# [THE REQUEST]
Could you give the records below as a Markdown table with two columns, Row and Text, putting each non-blank line in its own numbered row? Leave the pictures out.

# [INFORMATION PROVIDED]

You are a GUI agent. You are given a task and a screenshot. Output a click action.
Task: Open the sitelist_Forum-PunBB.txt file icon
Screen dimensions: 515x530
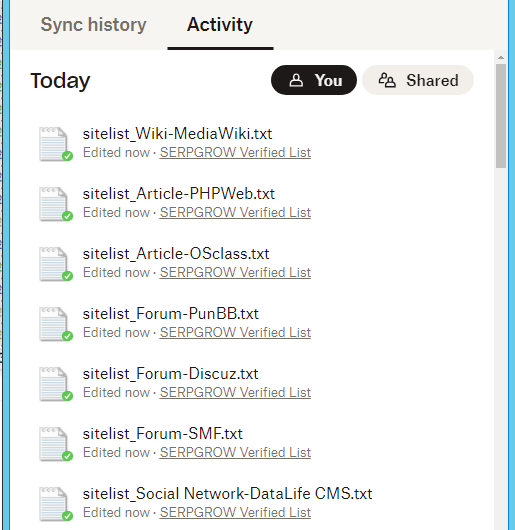tap(53, 324)
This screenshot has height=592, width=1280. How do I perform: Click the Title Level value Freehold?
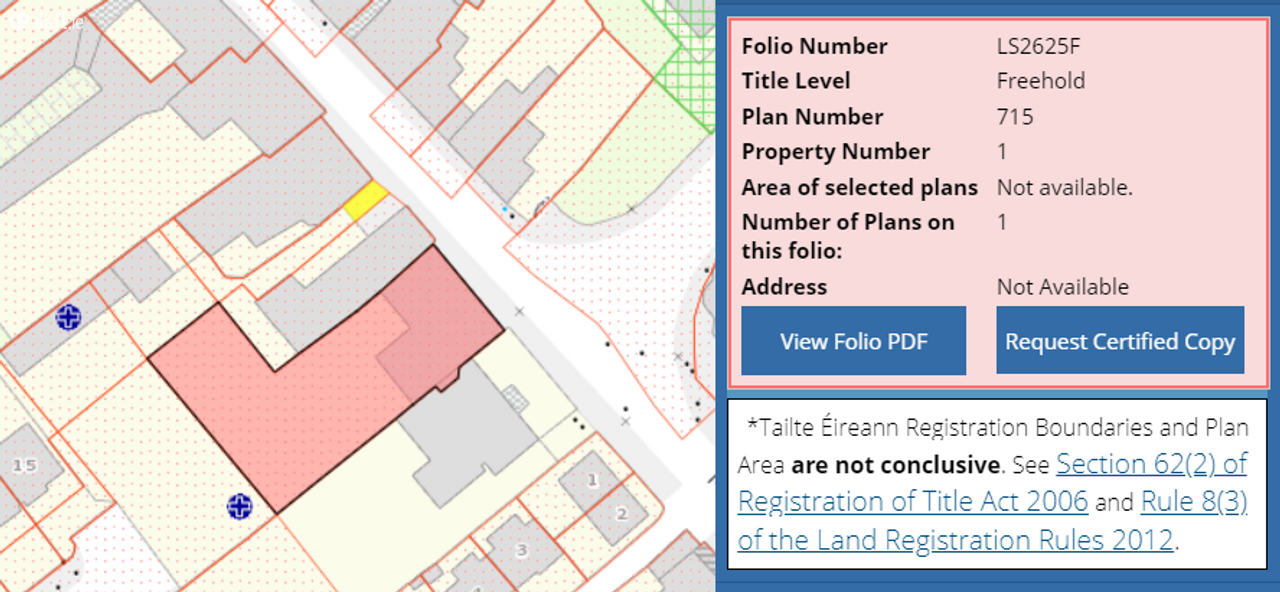tap(1040, 81)
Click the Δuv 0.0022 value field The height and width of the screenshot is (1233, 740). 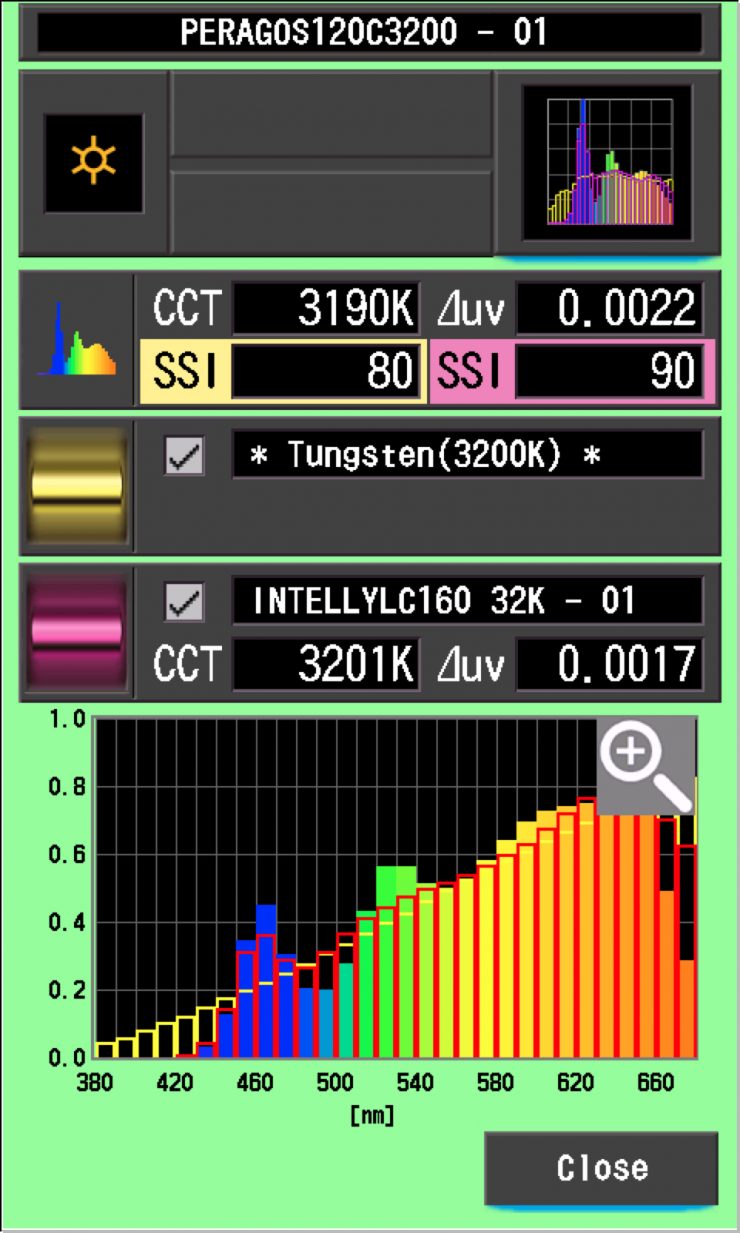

# [EXERCISE RESULT]
| Row | Text |
|---|---|
| 1 | You are a GUI agent. You are given a task and a screenshot. Output a click action. |
| 2 | Task: Open the sitelist_Forum-PunBB.txt file icon |
| 3 | Screen dimensions: 515x530 |
| 4 | tap(53, 324) |
| 5 | This screenshot has height=592, width=1280. How do I perform: Click the Title Level value Freehold? |
| 6 | tap(1040, 81) |
| 7 | Click the Δuv 0.0022 value field The height and width of the screenshot is (1233, 740).  |